__Work task__. Only the text should be kept: print every entry below exactly and leave each image out.

•••••

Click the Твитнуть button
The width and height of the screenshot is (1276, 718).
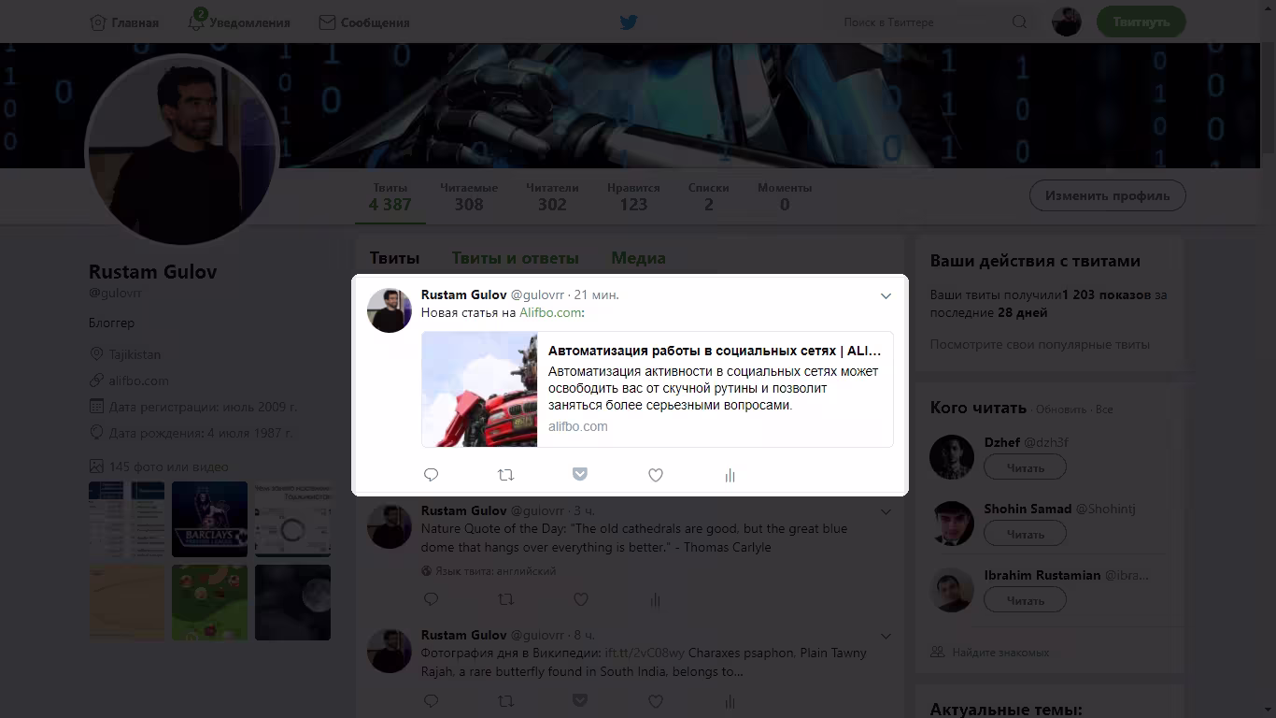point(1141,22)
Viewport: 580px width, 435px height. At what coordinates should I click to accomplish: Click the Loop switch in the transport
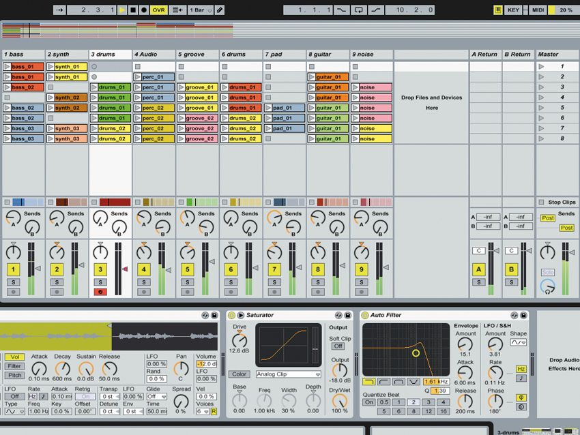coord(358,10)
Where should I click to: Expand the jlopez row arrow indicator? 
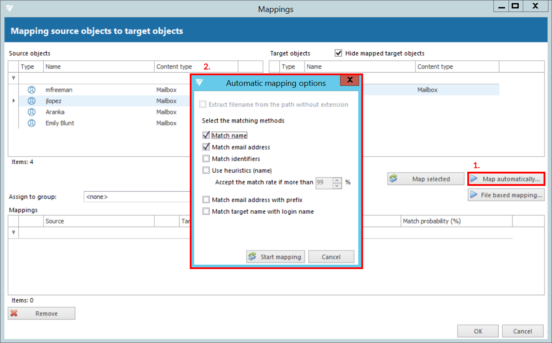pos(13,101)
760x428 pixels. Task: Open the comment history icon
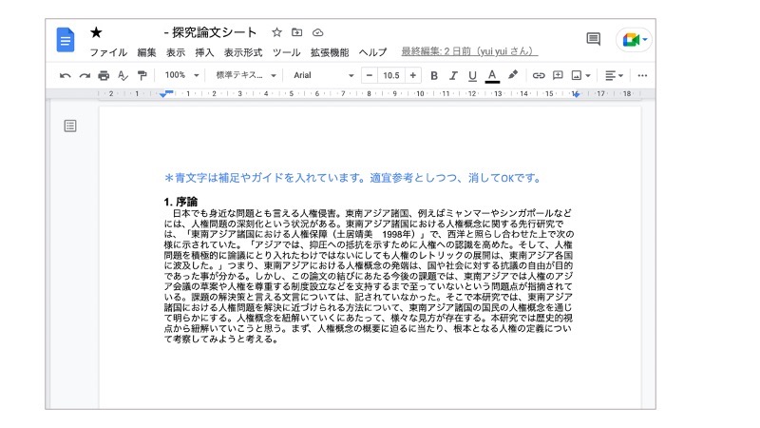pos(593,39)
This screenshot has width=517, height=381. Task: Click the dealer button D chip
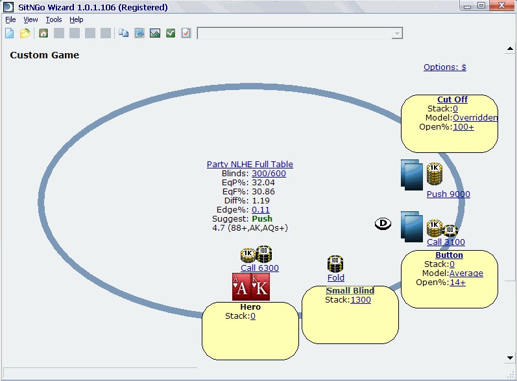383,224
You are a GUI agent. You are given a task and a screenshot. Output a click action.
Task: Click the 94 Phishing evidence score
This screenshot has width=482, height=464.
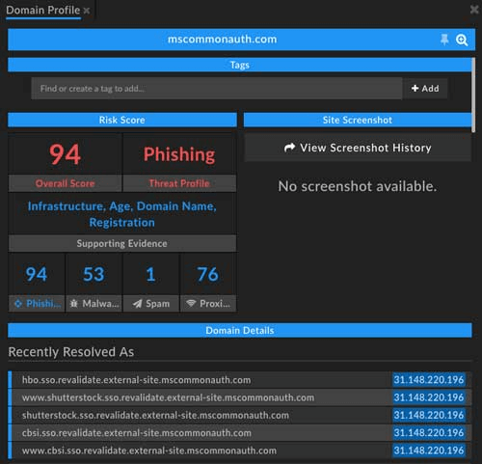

•••••

__Task response__.
Click the Твитнуть button
The width and height of the screenshot is (1276, 718).
point(1141,22)
Viewport: 580px width, 435px height. At what coordinates should I click to accomplish: Click the Loop switch in the transport
coord(358,10)
Where should I click to: Expand the jlopez row arrow indicator? 
pos(13,101)
760x428 pixels. Task: Open the comment history icon
pos(593,39)
This screenshot has width=517, height=381. Task: Click the dealer button D chip
383,224
You are a GUI agent. You are given a task and a screenshot. Output a click action.
Task: Click the 94 Phishing evidence score
This screenshot has width=482, height=464.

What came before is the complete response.